As for the angular measurements of RNLFD relative to the sectoral RNFL thickness, Spearman’s rank correlation test was used to analyze their correlation and found that they were negative correlated significantly (P = 0.01). Further analysis on the correlation between OCT sectoral RNFL defect and the severity of visual field defect (Table 3) showed no significant correlation with MD (P = 0.34), PSD (P = 0.41), and VFI (P = 0.14). We then analyzed the correlation of global (average) RNFL thickness with the visual field parameters (Table 2) and found that average RNFL thickness was significantly correlated with MD (P = 0.000), PSD (P = 0.003), and VFI (P = 0.001).
Discussion
In this study, we found that the extent of localized RNFL angle defect is positively correlated with the visual field defect. This method not only benefits countries where OCTs are not available but also has the potential to be implemented as a new parameter for OCT in developed countries.

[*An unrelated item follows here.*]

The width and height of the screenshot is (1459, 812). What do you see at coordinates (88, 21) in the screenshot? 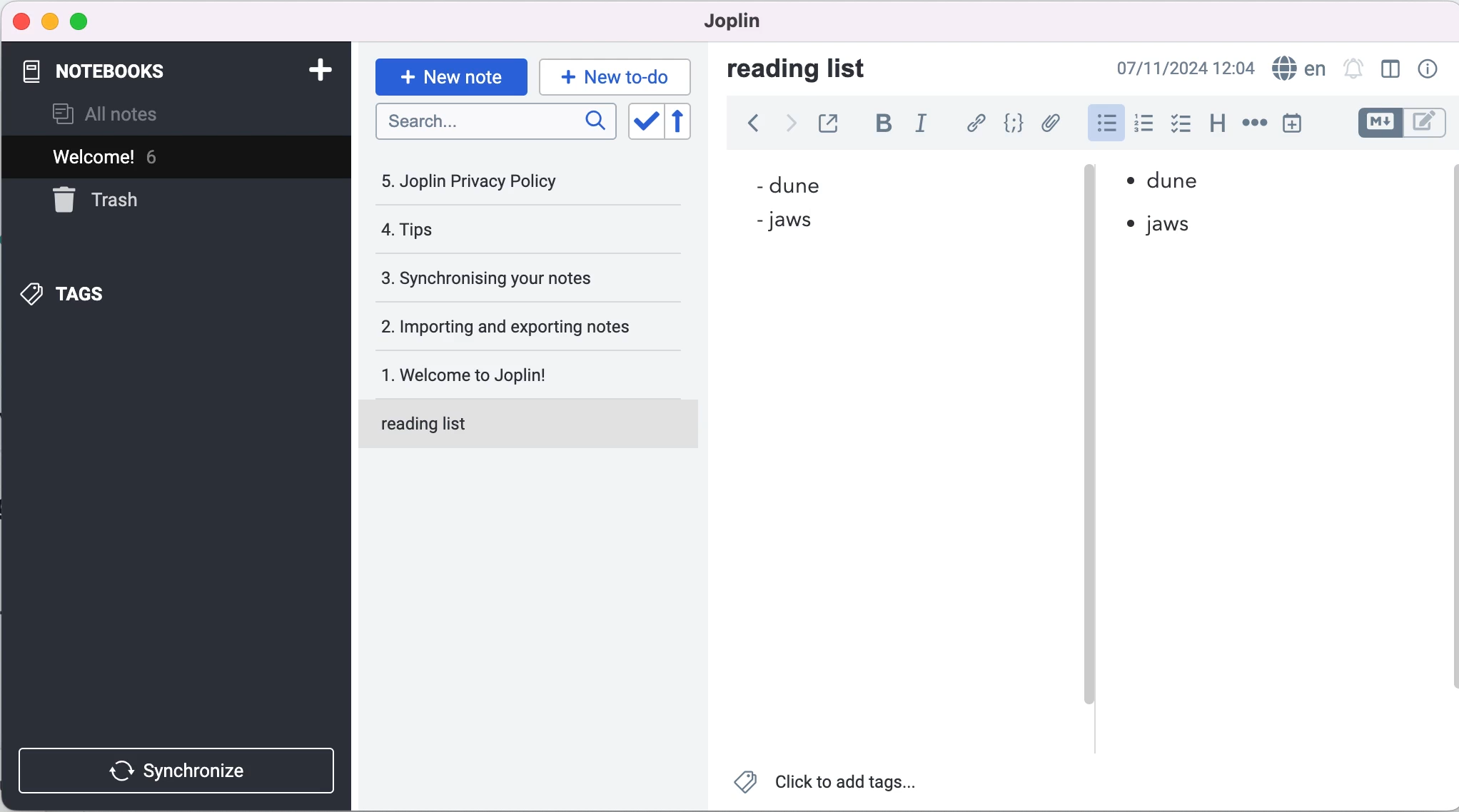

Several studies have already shown that RNFL thickness can be noticed earlier than visual field defect during early stages of glaucoma [18, 19]. The correlation between the structural damage of RNFL thickness and functional damage of the visual field has also been identified in multiple studies [13, 20,21,22]. In addition, Sommer et al. previously identified a 60% rate of structural RNFL abnormality 5 years before visual field loss, which suggested RNFL defect as a very early indicator of glaucoma [23]. The above evidences acknowledged the diagnostic value of structural RNFL abnormalities in early glaucoma, but unlike RNLF thickness, localized RNFL defect lacks a method of quantitative analysis. In this study, we showed that the measurement of RNFL angle defect around the disc proposed by Woo et al. [2] is an effective way to estimate the severity of visual field defect. It is also worth mentioning that the strength of our study depends on the reliability of visual field defect parameters after screening with the strict exclusion criteria we have imposed.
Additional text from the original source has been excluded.